ECLI:NL:RVS:2023:633
Raad van State
- Hoger beroep
- Rechtspraak.nl
Hoger beroep tegen niet tijdig nemen van besluit op aanvraag verblijfsvergunning asiel
In deze zaak heeft de vreemdeling hoger beroep ingesteld tegen de uitspraak van de rechtbank Den Haag, zittingsplaats Arnhem, van 28 juli 2022. De rechtbank had het beroep van de vreemdeling afgewezen voor zover het ging om het vaststellen van een bestuurlijke dwangsom, maar het beroep voor het overige gegrond verklaard. De rechtbank vernietigde het niet tijdig nemen van een besluit door de staatssecretaris van Justitie en Veiligheid en droeg de staatssecretaris op om binnen acht weken na de uitspraak met de algemene asielprocedure te beginnen en binnen acht weken na die aanvang een besluit op de aanvraag bekend te maken. Tevens werd bepaald dat de staatssecretaris een dwangsom van € 100,00 per dag moest betalen voor elke dag dat hij de termijnen overschreed, tot een maximum van € 7.500,00.
In het hoger beroep heeft de vreemdeling, vertegenwoordigd door mr. S. Thelosen, aangevoerd dat de rechtbank ten onrechte heeft geoordeeld. De Afdeling bestuursrechtspraak van de Raad van State heeft echter geoordeeld dat het hoger beroep niet leidt tot vernietiging van de uitspraak van de rechtbank. De reden hiervoor is dat het hogerberoepschrift geen vragen bevat die in het belang van de rechtseenheid, de rechtsontwikkeling of de rechtsbescherming in algemene zin beantwoord moeten worden. De Afdeling heeft ook verwezen naar eerdere uitspraken waarin vergelijkbare rechtsvragen zijn behandeld.

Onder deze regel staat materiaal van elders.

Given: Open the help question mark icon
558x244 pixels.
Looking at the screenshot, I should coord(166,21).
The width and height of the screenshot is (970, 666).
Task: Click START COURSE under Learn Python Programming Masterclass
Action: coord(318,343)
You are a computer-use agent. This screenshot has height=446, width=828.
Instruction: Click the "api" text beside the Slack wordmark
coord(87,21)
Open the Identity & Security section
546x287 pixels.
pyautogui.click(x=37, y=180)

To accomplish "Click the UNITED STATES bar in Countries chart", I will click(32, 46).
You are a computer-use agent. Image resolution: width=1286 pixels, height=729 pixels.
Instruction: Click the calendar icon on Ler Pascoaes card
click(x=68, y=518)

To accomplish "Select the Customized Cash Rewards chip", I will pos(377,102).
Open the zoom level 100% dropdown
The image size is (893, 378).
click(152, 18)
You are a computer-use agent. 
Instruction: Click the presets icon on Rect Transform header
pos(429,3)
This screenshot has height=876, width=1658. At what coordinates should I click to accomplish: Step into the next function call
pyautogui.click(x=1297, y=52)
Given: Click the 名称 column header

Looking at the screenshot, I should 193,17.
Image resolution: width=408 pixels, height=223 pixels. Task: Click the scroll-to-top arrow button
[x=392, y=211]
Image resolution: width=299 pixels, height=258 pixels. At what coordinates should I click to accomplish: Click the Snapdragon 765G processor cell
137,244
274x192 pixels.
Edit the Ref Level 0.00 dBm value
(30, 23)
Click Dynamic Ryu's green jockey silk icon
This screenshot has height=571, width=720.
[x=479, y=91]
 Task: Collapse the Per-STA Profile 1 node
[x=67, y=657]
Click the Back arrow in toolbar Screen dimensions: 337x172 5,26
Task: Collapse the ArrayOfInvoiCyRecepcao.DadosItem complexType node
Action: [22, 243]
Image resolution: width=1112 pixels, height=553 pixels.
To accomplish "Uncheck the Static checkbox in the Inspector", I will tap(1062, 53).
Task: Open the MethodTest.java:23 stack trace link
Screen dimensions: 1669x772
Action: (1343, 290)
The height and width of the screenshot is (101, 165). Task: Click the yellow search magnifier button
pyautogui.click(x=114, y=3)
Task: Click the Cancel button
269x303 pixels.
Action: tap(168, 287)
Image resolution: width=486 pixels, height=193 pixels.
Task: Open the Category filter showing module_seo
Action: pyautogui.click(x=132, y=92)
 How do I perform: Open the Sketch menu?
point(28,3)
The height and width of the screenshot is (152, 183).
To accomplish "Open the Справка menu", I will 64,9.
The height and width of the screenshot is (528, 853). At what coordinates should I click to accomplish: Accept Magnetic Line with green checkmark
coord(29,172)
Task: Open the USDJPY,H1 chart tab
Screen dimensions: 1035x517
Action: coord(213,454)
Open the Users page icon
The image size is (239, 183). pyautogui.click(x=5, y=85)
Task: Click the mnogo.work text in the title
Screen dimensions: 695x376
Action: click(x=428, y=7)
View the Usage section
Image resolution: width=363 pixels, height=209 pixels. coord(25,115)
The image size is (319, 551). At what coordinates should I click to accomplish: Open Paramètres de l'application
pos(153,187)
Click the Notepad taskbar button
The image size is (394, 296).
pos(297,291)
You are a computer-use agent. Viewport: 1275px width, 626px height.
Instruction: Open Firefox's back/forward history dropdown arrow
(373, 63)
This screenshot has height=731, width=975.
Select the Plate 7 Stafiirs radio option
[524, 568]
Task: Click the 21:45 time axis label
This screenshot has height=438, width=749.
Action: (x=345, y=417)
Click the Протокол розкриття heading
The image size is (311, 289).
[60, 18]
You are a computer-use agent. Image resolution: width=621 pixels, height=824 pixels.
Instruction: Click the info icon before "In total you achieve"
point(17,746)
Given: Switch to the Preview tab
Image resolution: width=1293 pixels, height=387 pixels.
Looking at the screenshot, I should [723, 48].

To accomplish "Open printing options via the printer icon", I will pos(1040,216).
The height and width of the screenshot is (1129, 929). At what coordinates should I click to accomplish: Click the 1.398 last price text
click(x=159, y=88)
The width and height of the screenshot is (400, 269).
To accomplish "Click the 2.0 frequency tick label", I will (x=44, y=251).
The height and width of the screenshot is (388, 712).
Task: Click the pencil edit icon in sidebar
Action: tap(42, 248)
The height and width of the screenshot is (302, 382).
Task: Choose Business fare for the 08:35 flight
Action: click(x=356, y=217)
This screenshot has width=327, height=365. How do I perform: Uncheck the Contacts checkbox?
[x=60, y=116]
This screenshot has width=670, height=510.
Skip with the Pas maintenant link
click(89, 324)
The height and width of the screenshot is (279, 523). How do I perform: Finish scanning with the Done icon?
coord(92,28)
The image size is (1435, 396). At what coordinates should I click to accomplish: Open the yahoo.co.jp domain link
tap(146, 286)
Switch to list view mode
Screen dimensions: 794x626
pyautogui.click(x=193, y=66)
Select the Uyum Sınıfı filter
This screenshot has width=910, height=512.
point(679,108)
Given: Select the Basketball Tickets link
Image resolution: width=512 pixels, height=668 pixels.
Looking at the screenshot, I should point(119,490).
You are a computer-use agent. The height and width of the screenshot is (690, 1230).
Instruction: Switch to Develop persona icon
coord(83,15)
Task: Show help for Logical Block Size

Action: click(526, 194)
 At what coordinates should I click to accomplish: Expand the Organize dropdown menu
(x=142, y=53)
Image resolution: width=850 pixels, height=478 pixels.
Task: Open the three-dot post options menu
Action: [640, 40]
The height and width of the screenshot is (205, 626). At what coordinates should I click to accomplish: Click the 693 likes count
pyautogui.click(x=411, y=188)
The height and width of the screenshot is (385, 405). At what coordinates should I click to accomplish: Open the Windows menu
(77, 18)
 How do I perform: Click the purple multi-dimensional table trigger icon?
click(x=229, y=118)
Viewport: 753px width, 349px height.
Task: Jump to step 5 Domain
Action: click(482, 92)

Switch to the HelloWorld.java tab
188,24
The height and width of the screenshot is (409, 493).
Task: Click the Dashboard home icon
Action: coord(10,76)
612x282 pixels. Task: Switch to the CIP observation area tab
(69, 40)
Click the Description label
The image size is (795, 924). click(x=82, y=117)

Uiteindelijk heeft de Afdeling bestuursrechtspraak van de Raad van State het hoger beroep ongegrond verklaard en de uitspraak van de rechtbank bevestigd. De staatssecretaris hoeft geen proceskosten te vergoeden. De uitspraak is gedaan op 16 februari 2023 door mr. A.J.C. de Moor-van Vugt, lid van de enkelvoudige kamer, in tegenwoordigheid van mr. A.M. van Meurs-Heuvel, griffier.